(Work order): Check each line of the data, and copy those where "computer" appears.

(Provided material Opens)

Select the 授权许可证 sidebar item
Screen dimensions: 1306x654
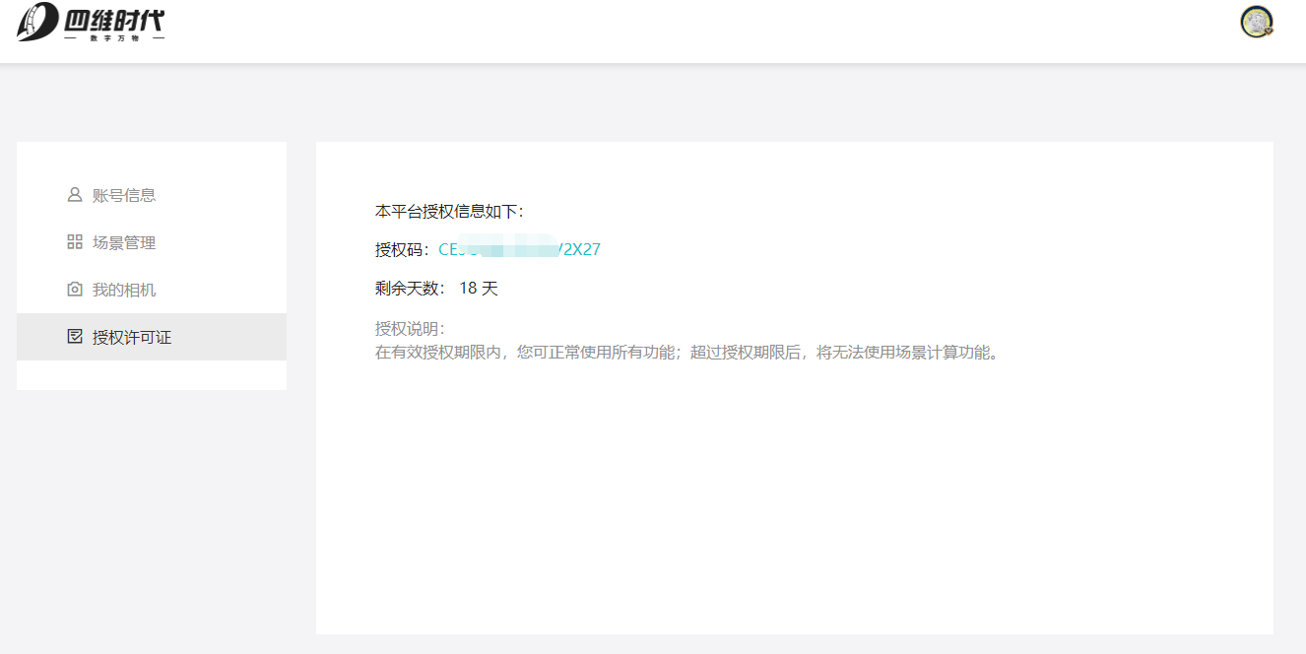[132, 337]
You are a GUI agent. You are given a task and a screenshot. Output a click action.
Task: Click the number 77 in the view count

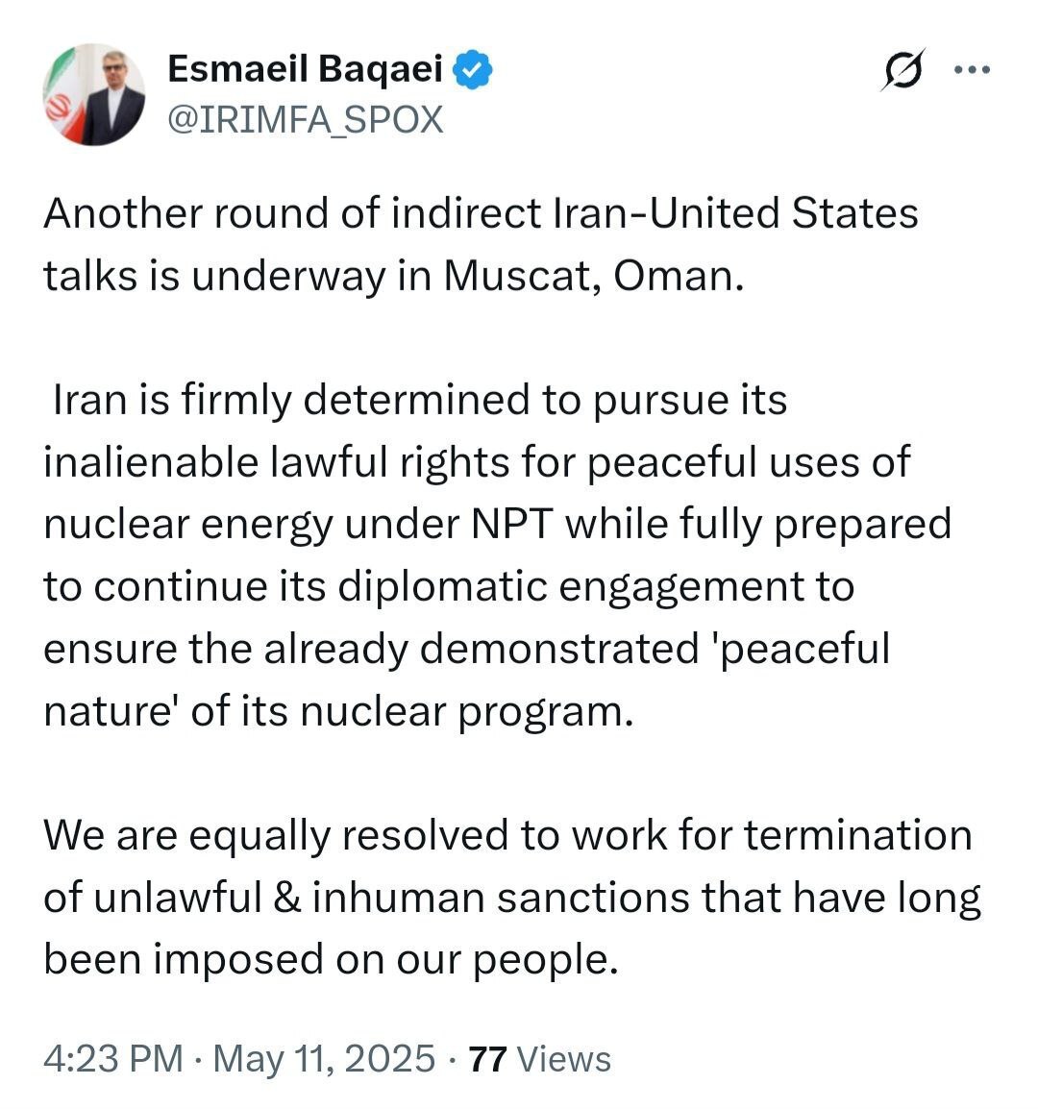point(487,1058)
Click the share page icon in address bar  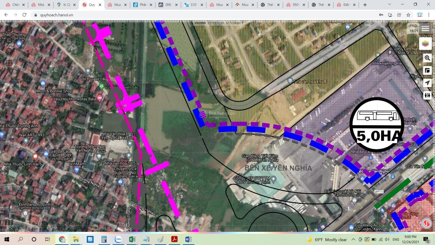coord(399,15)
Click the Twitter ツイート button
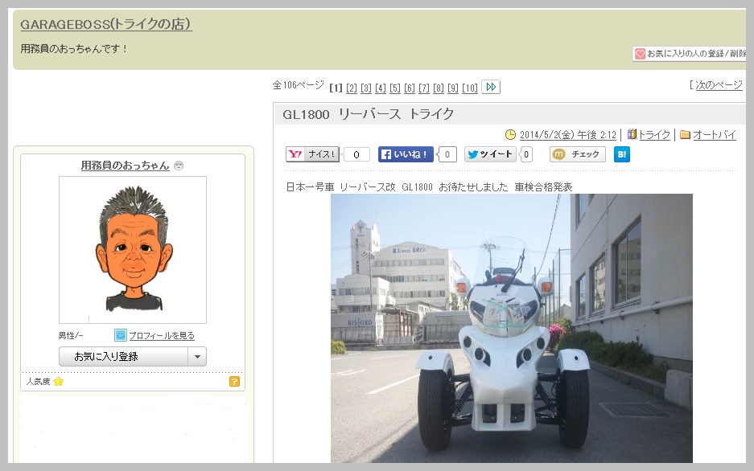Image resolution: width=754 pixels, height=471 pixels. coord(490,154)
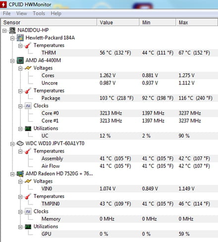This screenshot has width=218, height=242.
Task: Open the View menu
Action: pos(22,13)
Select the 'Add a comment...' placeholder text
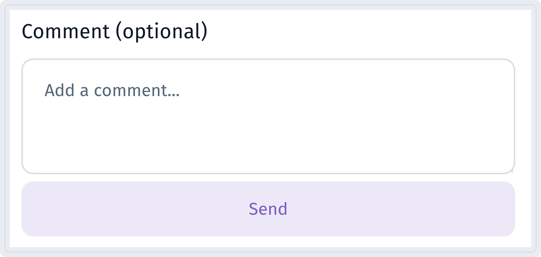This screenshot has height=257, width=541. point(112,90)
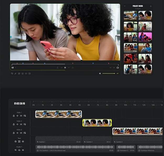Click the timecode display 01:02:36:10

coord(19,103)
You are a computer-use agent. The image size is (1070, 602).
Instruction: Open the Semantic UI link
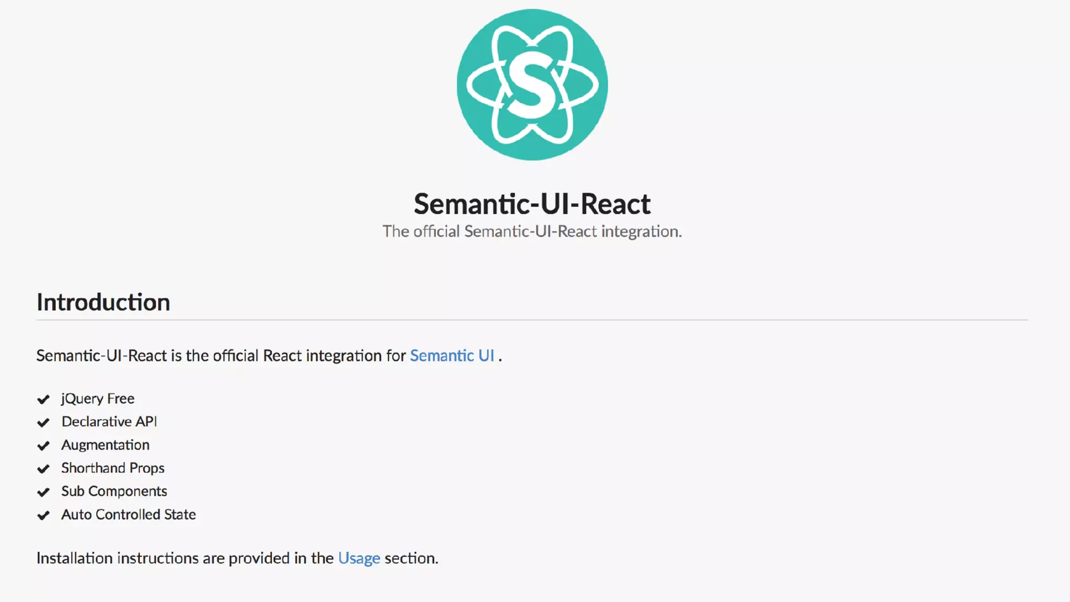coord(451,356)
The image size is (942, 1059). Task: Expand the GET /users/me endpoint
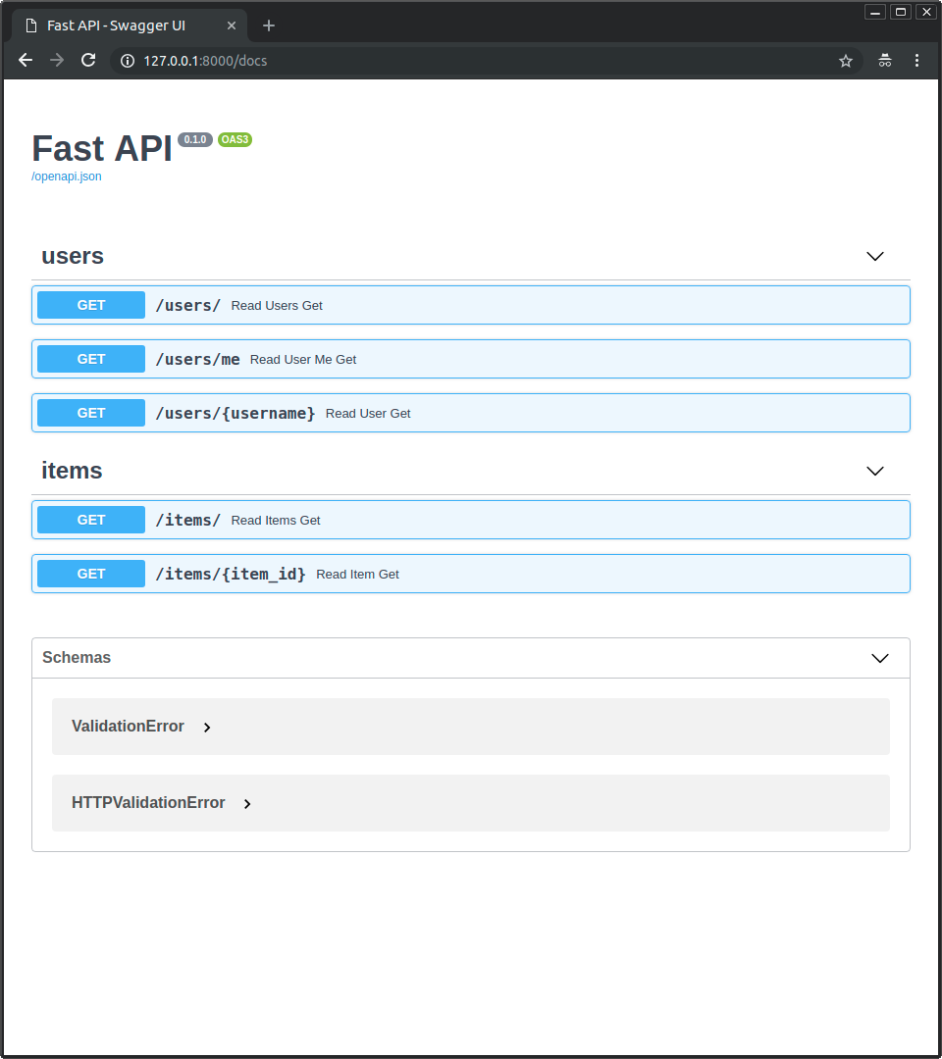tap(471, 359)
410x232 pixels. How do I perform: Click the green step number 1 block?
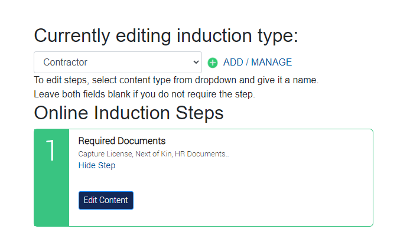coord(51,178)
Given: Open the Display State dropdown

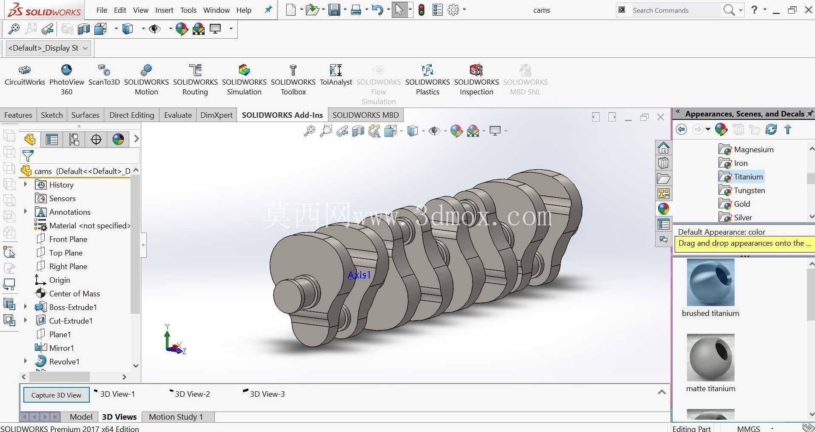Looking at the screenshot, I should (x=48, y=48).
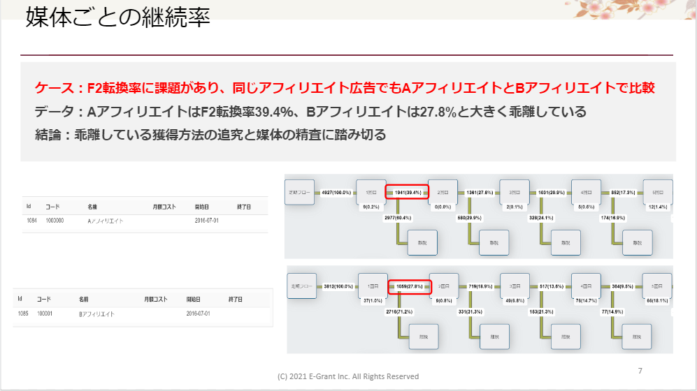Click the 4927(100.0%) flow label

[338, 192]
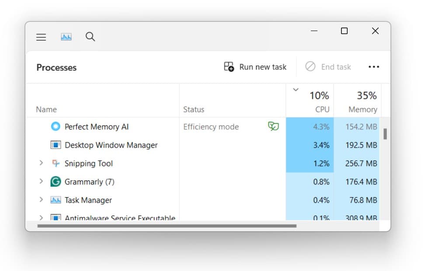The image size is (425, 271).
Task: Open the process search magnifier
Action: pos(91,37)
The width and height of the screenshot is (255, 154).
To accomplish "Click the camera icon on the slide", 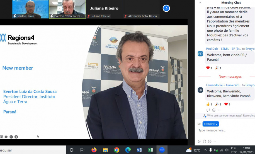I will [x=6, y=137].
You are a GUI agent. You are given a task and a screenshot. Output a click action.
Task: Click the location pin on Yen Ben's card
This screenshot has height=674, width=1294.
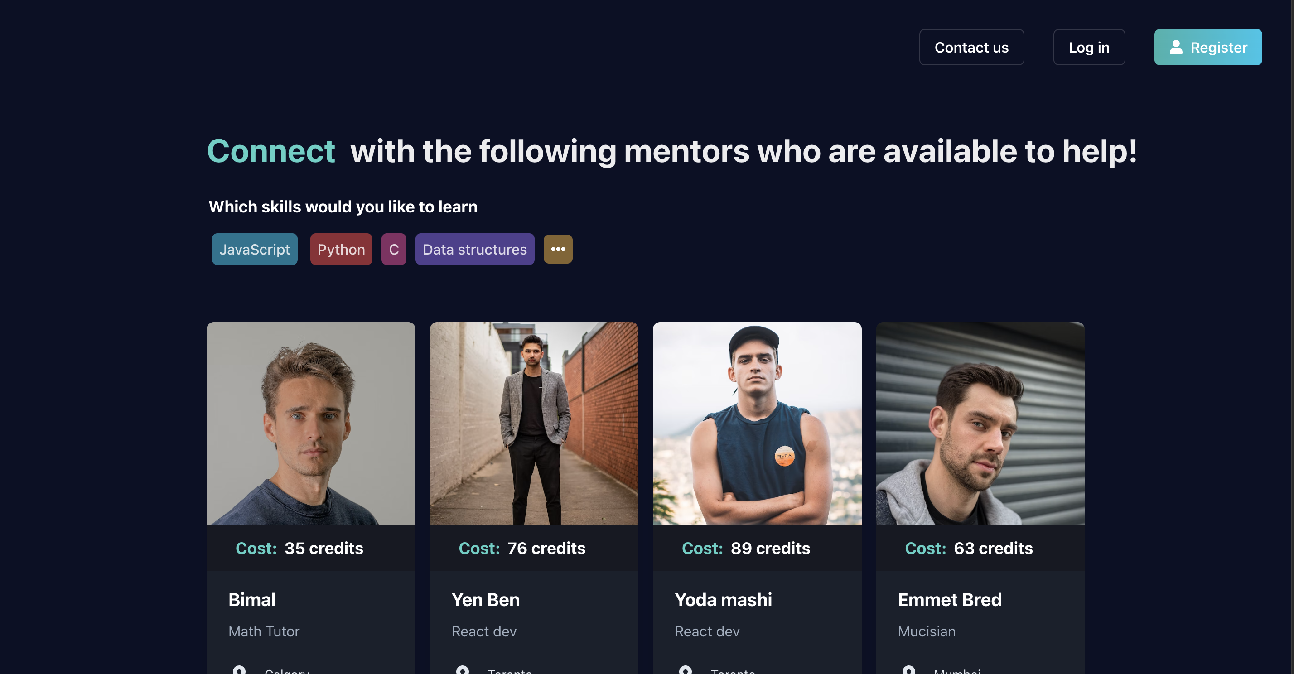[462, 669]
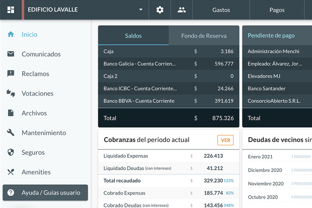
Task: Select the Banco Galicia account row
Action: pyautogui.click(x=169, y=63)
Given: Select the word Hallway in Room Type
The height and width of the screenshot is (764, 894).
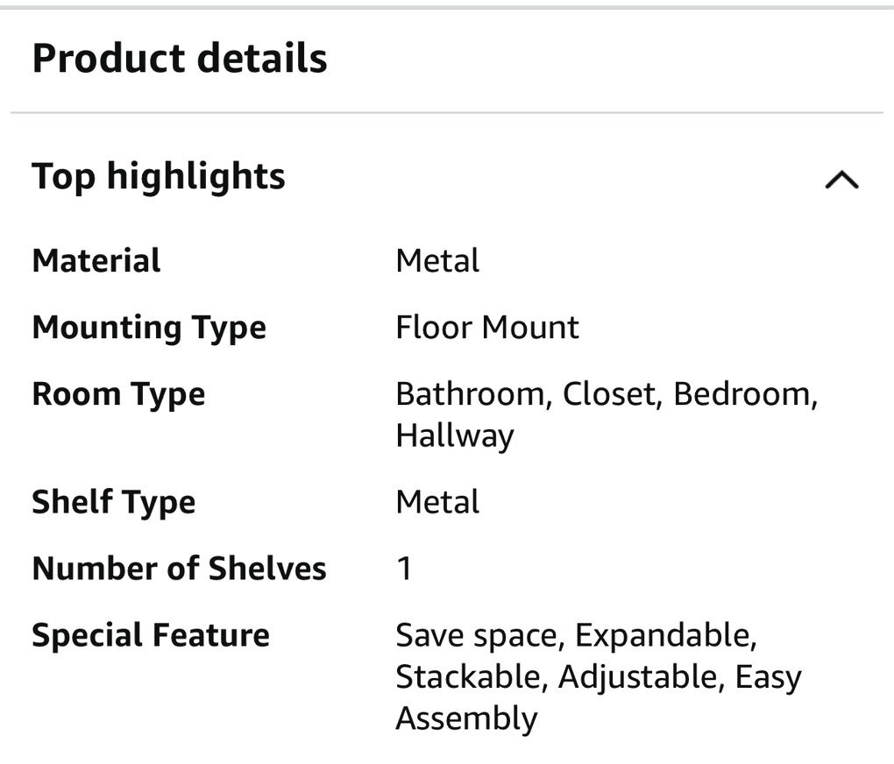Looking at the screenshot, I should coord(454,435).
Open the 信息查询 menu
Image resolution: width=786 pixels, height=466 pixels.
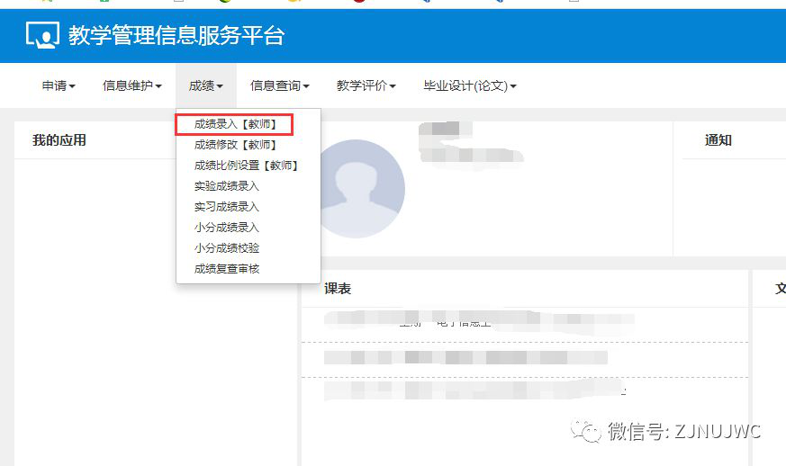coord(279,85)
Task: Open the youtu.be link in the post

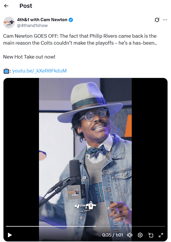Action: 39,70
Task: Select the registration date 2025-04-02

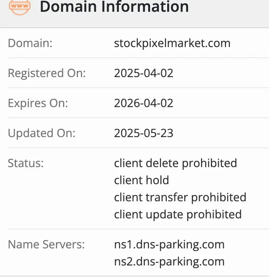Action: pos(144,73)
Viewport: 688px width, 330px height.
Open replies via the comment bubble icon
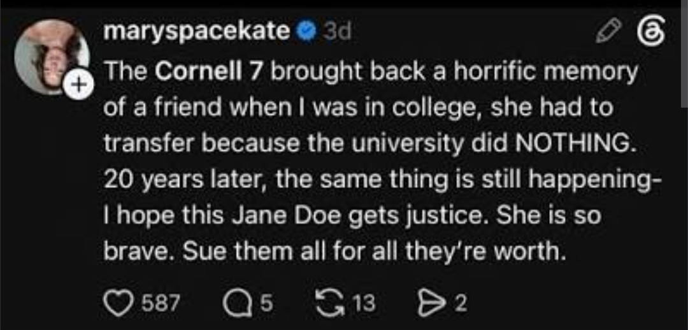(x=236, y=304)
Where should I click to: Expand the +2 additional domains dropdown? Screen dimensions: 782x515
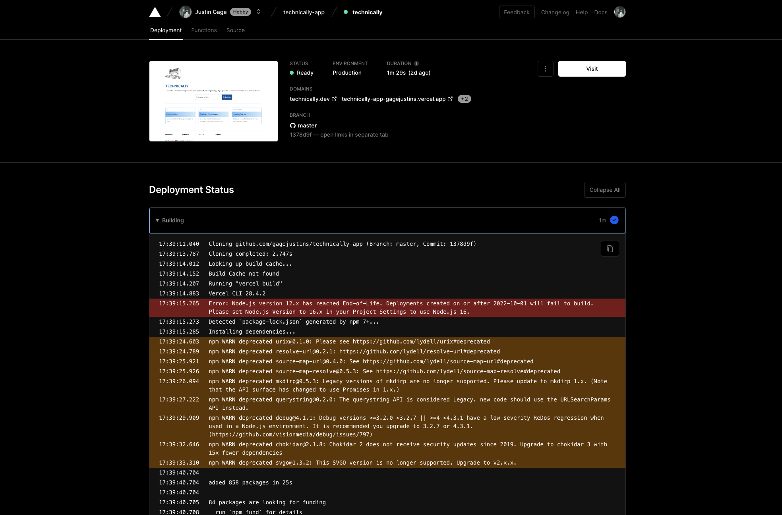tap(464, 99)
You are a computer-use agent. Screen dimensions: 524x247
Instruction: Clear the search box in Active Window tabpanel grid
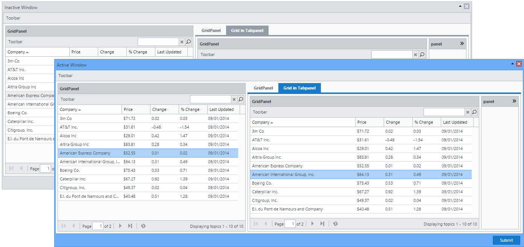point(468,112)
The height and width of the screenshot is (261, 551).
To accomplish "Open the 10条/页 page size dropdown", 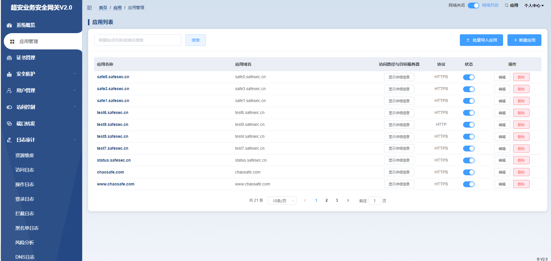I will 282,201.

(Provided material Closes)

(The answer):
You are a computer-use agent. The image size is (1070, 602).
You are a computer-use agent. Screen dimensions: 524x247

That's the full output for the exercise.